Io sarei dell'opinione di escluderlo, nel senso che il medico non emette fattura nei confronti dell'ASL e la notula appare come una distinta contenente una liquidazione dei compensi mensili alla stregua di una busta paga (spero di non aver detto fandonie). 
Un saluto a tutti i forumisti.

----------


## annade

> Nel caso di una fattura d'acquisto in cui sia presente anche un importo per omaggio con rivalsa iva, quale imponibile cosiderereste per l'invio dell'elenco fornitori, quello prima dell'omaggio o quello dopo? 
> Esempio numerico: 
> Imponibile    49,67 
> Iva 20%      9,93
> Omaggio    - 6,67 
> Prima Soluzione: nell'elenco indico come imponibile 49,67  e iva 9,93 e non considero l'omaggio 
> Seconda soluzione: nell'elenco indico come imponibile 43,00  e iva 9,93  
> E poi, contabilmente, l'omaggio con rivalsa inps lo considerate con segno positivo tra i ricavi o con segno negativo tra i costi?

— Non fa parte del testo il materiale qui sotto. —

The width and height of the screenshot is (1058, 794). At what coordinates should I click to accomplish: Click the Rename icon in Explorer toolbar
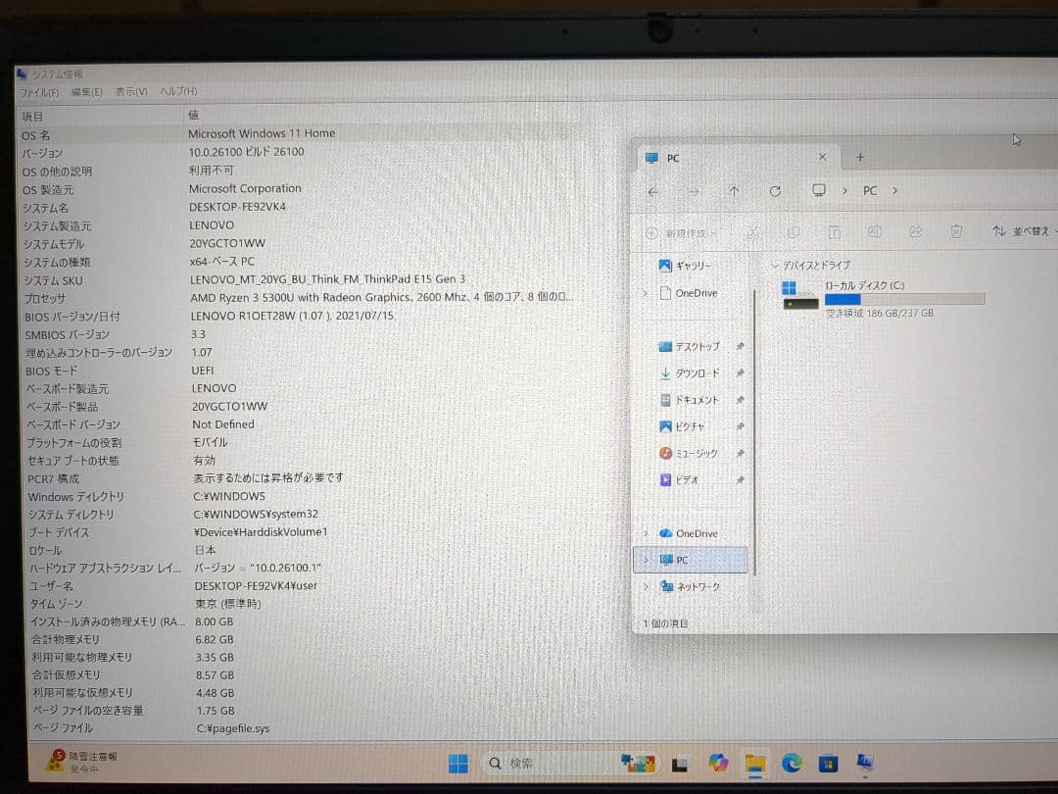click(x=875, y=232)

  Mi è capitato proprio oggi un caso simile... per me è giusta la prima soluzione proposta.... ma come al solito arrivo... in ritardo....  :Frown: già ti hanno risposto... e concordo quindi anche con Seta :Smile:

----------


## Contabile

> Ho questo dubbio:
> Un medico convenzionato che ha tra i suoi "clienti" la sola Asl dalla quale riceve i cedolini/notule periodici, deve compilare anche l'elenco clienti ed inserirvi i dati  dell'azienda sanitaria locale?
> Io sarei dell'opinione di escluderlo, nel senso che il medico non emette fattura nei confronti dell'ASL e la notula appare come una distinta contenente una liquidazione dei compensi mensili alla stregua di una busta paga (spero di non aver detto fandonie). 
> Un saluto a tutti i forumisti.

  Mi trovi d'accordo. Anche perché per l'unico pediatra convenzionato che assisto mi sono regolato senza invio elenco clienti.

----------


## Clemy

> Mi trovi d'accordo. Anche perché per l'unico pediatra convenzionato che assisto mi sono regolato senza invio elenco clienti.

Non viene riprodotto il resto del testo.